* begin Exercise data *
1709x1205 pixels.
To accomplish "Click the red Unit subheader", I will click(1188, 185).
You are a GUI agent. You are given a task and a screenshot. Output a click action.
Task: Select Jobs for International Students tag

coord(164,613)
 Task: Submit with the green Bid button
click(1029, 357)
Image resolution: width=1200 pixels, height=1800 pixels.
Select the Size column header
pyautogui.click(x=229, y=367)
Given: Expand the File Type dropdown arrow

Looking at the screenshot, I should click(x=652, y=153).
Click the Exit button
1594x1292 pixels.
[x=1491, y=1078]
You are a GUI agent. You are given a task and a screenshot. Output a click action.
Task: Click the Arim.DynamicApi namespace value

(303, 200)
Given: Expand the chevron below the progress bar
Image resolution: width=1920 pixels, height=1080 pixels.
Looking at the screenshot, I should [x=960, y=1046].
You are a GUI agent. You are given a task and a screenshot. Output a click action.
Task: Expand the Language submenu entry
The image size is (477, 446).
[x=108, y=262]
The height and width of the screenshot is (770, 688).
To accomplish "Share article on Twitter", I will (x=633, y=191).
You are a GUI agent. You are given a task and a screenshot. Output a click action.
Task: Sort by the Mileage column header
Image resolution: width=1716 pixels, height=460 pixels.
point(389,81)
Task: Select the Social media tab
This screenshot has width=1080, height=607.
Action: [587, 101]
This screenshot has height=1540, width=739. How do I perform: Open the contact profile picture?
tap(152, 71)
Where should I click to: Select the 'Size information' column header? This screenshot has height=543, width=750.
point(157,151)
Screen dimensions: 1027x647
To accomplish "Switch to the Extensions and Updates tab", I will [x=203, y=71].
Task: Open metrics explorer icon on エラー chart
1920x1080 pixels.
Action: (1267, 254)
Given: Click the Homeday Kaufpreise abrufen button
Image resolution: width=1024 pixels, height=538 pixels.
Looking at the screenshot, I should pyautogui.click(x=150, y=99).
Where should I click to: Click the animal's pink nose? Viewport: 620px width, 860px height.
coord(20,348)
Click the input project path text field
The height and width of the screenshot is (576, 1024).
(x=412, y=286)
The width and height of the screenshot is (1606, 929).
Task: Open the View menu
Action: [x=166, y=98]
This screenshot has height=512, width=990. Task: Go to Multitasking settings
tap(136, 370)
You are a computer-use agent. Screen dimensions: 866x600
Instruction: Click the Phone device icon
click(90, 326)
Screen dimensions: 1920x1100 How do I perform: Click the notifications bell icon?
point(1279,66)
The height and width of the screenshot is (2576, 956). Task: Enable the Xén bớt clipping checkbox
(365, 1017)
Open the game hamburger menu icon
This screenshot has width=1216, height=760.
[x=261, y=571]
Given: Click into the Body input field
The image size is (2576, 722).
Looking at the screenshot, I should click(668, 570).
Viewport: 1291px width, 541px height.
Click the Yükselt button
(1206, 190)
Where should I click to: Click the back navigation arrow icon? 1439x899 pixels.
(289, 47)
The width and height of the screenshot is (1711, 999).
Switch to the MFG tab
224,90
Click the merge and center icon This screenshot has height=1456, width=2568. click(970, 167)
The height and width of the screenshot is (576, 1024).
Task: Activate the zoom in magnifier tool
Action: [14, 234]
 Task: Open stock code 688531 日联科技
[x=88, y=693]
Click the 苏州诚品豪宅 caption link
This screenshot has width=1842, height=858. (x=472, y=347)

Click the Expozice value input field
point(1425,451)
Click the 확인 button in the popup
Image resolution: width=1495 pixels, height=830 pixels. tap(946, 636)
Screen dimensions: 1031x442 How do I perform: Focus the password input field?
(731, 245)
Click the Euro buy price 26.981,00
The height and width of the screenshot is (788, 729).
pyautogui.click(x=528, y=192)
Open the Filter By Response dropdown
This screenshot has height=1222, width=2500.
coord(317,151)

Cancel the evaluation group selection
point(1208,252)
* end Exercise data *
* [Direction] Return every line of the data above, unchanged and in the same order.

* [Solution to the exercise]
1709x1205 pixels.
To accomplish "Click the red Unit subheader", I will click(1188, 185).
You are a GUI agent. You are given a task and a screenshot. Output a click action.
Task: Select Jobs for International Students tag

coord(164,613)
 Task: Submit with the green Bid button
click(1029, 357)
Image resolution: width=1200 pixels, height=1800 pixels.
Select the Size column header
pyautogui.click(x=229, y=367)
Given: Expand the File Type dropdown arrow

Looking at the screenshot, I should click(x=652, y=153).
Click the Exit button
1594x1292 pixels.
[x=1491, y=1078]
You are a GUI agent. You are given a task and a screenshot. Output a click action.
Task: Click the Arim.DynamicApi namespace value

(303, 200)
Given: Expand the chevron below the progress bar
Image resolution: width=1920 pixels, height=1080 pixels.
Looking at the screenshot, I should [x=960, y=1046].
You are a GUI agent. You are given a task and a screenshot. Output a click action.
Task: Expand the Language submenu entry
The image size is (477, 446).
[x=108, y=262]
The height and width of the screenshot is (770, 688).
To accomplish "Share article on Twitter", I will (x=633, y=191).
You are a GUI agent. You are given a task and a screenshot. Output a click action.
Task: Sort by the Mileage column header
Image resolution: width=1716 pixels, height=460 pixels.
point(389,81)
Task: Select the Social media tab
This screenshot has width=1080, height=607.
Action: [587, 101]
This screenshot has height=1540, width=739. How do I perform: Open the contact profile picture?
tap(152, 71)
Where should I click to: Select the 'Size information' column header? This screenshot has height=543, width=750.
point(157,151)
Screen dimensions: 1027x647
To accomplish "Switch to the Extensions and Updates tab", I will [x=203, y=71].
Task: Open metrics explorer icon on エラー chart
1920x1080 pixels.
Action: (1267, 254)
Given: Click the Homeday Kaufpreise abrufen button
Image resolution: width=1024 pixels, height=538 pixels.
Looking at the screenshot, I should pyautogui.click(x=150, y=99).
Where should I click to: Click the animal's pink nose? Viewport: 620px width, 860px height.
coord(20,348)
Click the input project path text field
The height and width of the screenshot is (576, 1024).
(x=412, y=286)
The width and height of the screenshot is (1606, 929).
Task: Open the View menu
Action: [x=166, y=98]
This screenshot has height=512, width=990. Task: Go to Multitasking settings
tap(136, 370)
You are a computer-use agent. Screen dimensions: 866x600
Instruction: Click the Phone device icon
click(90, 326)
Screen dimensions: 1920x1100 How do I perform: Click the notifications bell icon?
point(1279,66)
The height and width of the screenshot is (2576, 956). Task: Enable the Xén bớt clipping checkbox
(365, 1017)
Open the game hamburger menu icon
This screenshot has width=1216, height=760.
[x=261, y=571]
Given: Click into the Body input field
The image size is (2576, 722).
Looking at the screenshot, I should click(668, 570).
Viewport: 1291px width, 541px height.
Click the Yükselt button
(1206, 190)
Where should I click to: Click the back navigation arrow icon? 1439x899 pixels.
(289, 47)
The width and height of the screenshot is (1711, 999).
Switch to the MFG tab
224,90
Click the merge and center icon This screenshot has height=1456, width=2568. click(970, 167)
The height and width of the screenshot is (576, 1024).
Task: Activate the zoom in magnifier tool
Action: [14, 234]
 Task: Open stock code 688531 日联科技
[x=88, y=693]
Click the 苏州诚品豪宅 caption link
This screenshot has width=1842, height=858. (x=472, y=347)

Click the Expozice value input field
point(1425,451)
Click the 확인 button in the popup
Image resolution: width=1495 pixels, height=830 pixels. tap(946, 636)
Screen dimensions: 1031x442 How do I perform: Focus the password input field?
(731, 245)
Click the Euro buy price 26.981,00
The height and width of the screenshot is (788, 729).
pyautogui.click(x=528, y=192)
Open the Filter By Response dropdown
This screenshot has height=1222, width=2500.
coord(317,151)

Cancel the evaluation group selection
point(1208,252)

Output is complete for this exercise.